O que faz a infraestrutura cicloviária desses países ser amigável ao ciclista?
Em primeiro lugar, ela proporciona segurança ao ciclista. Isso é essencial para que as pessoas se sintam confortáveis em utilizar a bicicleta, e esses países, especialmente a Holanda, faz isso muito bem. Destaco três pontos importantes: a forma como fazem as separações entre a ciclovia e as faixas dos demais veículos, o modo como são pensadas as interseções semafóricas e, por fim, a qualidade da pavimentação e da manutenção das vias.

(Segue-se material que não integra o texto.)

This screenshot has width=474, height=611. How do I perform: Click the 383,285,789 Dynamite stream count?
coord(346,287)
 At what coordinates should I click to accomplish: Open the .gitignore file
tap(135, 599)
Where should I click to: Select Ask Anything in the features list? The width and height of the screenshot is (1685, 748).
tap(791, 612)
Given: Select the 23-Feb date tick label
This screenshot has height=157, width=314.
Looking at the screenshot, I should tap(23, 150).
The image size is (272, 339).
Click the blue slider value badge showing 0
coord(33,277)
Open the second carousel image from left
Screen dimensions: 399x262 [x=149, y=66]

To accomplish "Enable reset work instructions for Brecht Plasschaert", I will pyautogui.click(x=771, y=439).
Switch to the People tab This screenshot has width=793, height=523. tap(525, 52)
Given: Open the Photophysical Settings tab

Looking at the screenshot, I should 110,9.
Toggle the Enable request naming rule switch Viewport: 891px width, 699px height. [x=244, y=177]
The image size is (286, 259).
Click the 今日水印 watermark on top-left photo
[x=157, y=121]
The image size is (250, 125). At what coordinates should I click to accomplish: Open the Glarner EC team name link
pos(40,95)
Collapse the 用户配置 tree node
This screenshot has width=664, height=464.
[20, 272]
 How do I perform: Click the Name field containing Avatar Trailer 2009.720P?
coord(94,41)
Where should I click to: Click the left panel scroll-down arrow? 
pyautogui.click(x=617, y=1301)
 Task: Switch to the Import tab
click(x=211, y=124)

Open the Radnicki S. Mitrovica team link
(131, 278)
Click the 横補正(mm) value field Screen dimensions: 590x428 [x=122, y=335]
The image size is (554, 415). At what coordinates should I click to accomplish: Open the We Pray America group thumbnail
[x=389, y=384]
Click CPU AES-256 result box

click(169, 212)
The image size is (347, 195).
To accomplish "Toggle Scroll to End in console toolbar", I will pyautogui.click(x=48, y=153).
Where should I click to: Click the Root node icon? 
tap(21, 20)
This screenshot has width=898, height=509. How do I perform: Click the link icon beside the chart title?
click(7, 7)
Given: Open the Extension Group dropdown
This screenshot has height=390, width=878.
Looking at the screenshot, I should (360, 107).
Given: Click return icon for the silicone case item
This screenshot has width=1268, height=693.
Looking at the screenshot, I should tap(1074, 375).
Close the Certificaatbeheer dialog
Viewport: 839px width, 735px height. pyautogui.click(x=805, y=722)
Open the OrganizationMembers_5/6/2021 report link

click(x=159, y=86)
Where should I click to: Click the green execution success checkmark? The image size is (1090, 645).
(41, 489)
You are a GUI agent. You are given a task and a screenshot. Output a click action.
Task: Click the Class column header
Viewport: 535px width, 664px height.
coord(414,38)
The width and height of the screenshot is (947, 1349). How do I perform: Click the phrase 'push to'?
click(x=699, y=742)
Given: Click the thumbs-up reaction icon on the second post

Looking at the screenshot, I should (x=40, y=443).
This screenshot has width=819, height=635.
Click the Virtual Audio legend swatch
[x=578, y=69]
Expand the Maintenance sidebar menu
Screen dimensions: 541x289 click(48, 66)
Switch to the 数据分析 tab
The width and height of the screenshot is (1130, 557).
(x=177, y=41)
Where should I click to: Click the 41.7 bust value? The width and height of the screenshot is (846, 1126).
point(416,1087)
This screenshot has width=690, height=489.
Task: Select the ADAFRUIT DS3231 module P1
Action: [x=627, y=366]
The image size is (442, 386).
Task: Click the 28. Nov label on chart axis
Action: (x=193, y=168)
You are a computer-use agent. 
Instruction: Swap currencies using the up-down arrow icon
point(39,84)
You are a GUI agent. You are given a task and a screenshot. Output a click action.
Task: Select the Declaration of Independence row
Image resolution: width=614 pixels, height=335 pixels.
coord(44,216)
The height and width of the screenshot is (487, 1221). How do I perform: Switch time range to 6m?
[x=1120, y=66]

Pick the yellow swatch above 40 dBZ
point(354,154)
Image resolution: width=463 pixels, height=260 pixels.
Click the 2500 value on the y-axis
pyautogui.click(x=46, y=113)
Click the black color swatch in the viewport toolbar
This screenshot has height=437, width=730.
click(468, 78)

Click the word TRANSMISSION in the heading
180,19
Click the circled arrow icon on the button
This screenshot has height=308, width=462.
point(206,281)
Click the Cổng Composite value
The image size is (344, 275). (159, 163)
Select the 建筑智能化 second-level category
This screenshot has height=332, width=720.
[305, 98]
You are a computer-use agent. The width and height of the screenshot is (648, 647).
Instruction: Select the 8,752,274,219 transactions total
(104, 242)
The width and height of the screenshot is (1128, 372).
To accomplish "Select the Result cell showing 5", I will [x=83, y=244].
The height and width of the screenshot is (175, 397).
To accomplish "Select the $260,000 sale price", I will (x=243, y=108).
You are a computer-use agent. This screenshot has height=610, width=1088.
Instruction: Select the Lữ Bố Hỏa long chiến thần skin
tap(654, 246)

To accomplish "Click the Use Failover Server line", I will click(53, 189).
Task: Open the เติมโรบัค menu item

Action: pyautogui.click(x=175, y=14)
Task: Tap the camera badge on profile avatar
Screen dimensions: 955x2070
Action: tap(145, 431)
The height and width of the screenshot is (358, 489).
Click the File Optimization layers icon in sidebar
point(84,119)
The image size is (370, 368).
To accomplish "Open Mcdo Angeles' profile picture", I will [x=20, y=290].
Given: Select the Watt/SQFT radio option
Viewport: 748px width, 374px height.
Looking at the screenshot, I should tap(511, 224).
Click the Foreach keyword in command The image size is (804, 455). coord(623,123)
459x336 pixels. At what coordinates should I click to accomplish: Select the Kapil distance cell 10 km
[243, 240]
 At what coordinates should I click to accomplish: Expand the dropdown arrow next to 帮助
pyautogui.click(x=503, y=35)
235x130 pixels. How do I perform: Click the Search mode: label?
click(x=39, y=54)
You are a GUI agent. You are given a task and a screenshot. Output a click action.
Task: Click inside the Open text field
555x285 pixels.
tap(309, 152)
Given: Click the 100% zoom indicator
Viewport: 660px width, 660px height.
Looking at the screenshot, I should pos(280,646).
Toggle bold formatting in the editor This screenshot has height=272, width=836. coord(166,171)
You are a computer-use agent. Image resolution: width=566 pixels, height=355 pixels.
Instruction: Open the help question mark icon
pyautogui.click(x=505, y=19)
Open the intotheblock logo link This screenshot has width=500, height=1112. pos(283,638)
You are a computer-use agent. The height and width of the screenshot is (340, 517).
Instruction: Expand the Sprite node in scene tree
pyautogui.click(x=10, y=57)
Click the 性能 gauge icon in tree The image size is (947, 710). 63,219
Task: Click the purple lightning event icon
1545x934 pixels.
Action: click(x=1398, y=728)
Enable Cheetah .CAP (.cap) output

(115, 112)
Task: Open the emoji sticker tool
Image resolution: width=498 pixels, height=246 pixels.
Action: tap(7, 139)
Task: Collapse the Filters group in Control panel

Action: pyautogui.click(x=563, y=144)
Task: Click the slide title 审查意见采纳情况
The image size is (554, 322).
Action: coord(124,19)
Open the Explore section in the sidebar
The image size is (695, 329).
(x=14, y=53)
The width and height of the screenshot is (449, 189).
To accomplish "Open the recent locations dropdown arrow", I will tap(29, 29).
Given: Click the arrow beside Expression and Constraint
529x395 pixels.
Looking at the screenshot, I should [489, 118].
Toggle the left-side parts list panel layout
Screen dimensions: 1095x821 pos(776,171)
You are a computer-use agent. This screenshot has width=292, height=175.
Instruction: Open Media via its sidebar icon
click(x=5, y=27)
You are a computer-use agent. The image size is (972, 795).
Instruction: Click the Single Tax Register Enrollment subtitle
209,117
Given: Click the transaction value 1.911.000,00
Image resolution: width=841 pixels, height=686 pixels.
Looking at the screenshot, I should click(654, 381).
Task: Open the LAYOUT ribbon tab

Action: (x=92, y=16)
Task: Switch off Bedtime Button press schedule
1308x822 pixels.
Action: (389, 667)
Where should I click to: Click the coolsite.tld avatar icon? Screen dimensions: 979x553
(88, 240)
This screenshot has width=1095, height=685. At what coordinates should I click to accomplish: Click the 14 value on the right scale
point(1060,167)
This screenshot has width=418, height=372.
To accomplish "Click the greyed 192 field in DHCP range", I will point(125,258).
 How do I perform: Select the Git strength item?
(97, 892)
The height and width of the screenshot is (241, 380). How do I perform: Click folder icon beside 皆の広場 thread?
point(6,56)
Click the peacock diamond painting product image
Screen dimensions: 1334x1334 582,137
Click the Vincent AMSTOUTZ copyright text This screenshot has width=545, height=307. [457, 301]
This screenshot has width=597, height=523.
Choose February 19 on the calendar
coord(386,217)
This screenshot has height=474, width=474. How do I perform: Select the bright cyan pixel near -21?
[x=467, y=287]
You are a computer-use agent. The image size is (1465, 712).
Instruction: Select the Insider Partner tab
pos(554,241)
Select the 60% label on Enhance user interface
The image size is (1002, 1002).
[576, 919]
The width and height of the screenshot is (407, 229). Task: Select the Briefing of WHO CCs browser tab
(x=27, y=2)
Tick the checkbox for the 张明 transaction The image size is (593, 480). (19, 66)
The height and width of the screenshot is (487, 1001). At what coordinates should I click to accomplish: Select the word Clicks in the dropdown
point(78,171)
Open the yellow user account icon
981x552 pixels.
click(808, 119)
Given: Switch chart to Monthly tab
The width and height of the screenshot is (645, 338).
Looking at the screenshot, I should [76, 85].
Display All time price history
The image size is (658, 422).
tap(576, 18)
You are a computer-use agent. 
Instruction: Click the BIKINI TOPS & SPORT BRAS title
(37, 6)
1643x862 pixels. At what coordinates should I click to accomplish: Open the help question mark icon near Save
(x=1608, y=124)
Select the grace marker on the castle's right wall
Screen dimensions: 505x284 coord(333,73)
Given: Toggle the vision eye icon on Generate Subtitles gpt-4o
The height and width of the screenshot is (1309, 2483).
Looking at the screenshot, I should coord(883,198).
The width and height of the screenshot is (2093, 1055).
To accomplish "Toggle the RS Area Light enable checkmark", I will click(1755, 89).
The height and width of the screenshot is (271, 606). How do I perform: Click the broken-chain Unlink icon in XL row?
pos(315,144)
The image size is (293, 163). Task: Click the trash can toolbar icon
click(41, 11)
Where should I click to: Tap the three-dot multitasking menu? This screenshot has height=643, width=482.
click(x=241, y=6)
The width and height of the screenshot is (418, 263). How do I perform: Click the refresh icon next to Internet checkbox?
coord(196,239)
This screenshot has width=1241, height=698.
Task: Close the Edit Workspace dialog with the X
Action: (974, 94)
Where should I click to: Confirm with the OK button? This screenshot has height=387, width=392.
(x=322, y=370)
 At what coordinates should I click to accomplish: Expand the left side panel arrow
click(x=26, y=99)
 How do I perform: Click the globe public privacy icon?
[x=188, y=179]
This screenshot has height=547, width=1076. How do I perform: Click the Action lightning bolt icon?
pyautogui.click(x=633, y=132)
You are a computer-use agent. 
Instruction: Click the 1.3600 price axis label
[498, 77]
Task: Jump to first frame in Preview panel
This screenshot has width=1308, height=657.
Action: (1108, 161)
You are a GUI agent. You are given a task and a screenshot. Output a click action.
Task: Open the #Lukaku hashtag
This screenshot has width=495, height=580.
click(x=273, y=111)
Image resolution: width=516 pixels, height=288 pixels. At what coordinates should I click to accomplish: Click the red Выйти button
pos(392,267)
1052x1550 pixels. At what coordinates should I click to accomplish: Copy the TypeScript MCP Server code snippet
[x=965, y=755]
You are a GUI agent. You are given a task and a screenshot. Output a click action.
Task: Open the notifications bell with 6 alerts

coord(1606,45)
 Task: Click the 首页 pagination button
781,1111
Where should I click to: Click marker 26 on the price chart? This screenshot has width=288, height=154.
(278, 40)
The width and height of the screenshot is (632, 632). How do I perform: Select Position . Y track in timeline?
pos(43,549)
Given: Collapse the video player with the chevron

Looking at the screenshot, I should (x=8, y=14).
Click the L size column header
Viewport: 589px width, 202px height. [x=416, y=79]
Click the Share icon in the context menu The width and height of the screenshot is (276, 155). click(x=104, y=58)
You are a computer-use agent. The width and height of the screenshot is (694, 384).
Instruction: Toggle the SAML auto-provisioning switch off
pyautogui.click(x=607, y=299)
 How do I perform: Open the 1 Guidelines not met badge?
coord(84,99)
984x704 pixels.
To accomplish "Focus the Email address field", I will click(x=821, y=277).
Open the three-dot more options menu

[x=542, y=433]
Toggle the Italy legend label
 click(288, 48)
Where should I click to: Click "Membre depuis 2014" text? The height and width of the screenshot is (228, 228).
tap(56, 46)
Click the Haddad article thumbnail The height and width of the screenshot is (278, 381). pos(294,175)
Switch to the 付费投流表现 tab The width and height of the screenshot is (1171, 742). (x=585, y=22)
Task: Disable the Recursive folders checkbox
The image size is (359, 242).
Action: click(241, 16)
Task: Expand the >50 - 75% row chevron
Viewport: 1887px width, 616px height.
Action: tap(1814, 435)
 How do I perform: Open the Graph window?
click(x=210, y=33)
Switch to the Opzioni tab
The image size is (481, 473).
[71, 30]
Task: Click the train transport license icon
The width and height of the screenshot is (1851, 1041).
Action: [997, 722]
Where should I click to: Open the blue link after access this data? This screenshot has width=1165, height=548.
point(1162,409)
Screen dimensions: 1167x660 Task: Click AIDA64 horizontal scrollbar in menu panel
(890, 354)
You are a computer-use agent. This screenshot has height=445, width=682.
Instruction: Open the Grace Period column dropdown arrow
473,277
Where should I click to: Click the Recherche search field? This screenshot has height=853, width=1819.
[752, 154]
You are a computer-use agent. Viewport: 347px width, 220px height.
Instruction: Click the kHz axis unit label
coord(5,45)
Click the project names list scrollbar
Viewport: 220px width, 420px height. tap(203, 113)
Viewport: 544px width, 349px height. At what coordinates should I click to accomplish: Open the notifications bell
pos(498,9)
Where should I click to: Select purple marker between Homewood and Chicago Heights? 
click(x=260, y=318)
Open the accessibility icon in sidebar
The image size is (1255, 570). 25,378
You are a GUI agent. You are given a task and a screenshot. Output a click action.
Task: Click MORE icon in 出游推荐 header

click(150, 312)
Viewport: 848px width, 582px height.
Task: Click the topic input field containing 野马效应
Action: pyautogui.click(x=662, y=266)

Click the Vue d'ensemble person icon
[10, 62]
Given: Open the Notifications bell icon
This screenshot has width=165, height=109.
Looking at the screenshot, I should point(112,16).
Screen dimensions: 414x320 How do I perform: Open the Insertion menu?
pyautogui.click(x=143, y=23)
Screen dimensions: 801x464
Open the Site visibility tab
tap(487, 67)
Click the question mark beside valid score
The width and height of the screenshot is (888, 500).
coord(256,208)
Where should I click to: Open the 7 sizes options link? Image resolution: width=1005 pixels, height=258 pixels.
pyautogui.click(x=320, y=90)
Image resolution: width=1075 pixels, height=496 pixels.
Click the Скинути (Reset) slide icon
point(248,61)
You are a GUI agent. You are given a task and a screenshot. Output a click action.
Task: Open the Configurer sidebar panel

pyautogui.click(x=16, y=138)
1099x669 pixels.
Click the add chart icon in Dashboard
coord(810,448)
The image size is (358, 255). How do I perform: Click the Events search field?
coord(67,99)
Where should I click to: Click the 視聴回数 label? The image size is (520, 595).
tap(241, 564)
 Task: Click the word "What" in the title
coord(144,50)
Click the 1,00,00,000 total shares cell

Em relação à separação entre a ciclovia e as faixas, o que se vê é uma distância específica que existe, às vezes com um jardim, outras apenas com uma pintura, mas sempre uma distância segura. E isso é bom, pois o ciclista tem espaço para desviar, se necessário. As interseções são muito claras nos cruzamentos e o ciclista tem uma visão ampla de onde ir, de onde parar e onde é mais seguro. Esses cruzamentos são pensados para gerar segurança, pois permite que o ciclista veja e seja visto pelos veículos e também pelos pedestres.
Por fim, destaco a qualidade da pavimentação, além da manutenção das vias. Nos dois países vemos ciclovias muito bem cuidadas, impecáveis. Dificilmente o ciclista passa por buracos e elas não são como as do Brasil. Aqui, o que vemos é que metade da ciclofaixa é uma sarjeta quebrada. E nesses países não tem isso, não vemos má qualidade na manutenção dessas vias. E existe um respeito generalizado ao ciclista, e a bicicleta é entendida como parte do sistema de transporte e está acima do carro na hierarquia, tem prioridade.
Como são as ciclo-rodovias nesses países?
Passei por algumas na Holanda que, geralmente, cruzam grandes áreas rurais ou parques. Nesses locais era comum encontrar pessoas caminhando, praticando esportes ao ar livre, corrida e alguns cadeirantes. Embora eu não tenha identificado nenhuma informação ou sinalização de que elas são exclusivas para bicicletas, lá os automóveis são proibidos. É interessante observar como essas estruturas são usadas por pessoas de diferentes idades, com vários motivos de deslocamento, seja trabalho, escola ou mesmo lazer.
Nos locais em que você dividiu espaço com veículos motorizados, quais estratégias são usadas?
A principal é a redução dos limites de velocidade. Assim, se for uma área urbana, o limite será de 30 km/h a 40 km/h; em áreas rurais o limite é 60 km/h.
Esse é um ponto muito relevante e que gera muita segurança para o ciclista, em saber que aquele veículo não vai transitar numa velocidade maior. E existem outros elementos que acabam ajudando os motoristas a não excederem os limites, que são medidas moderadoras de tráfego como lombadas, chicanas ou estreitamento de vias, estruturas que funcionam e são respeitadas.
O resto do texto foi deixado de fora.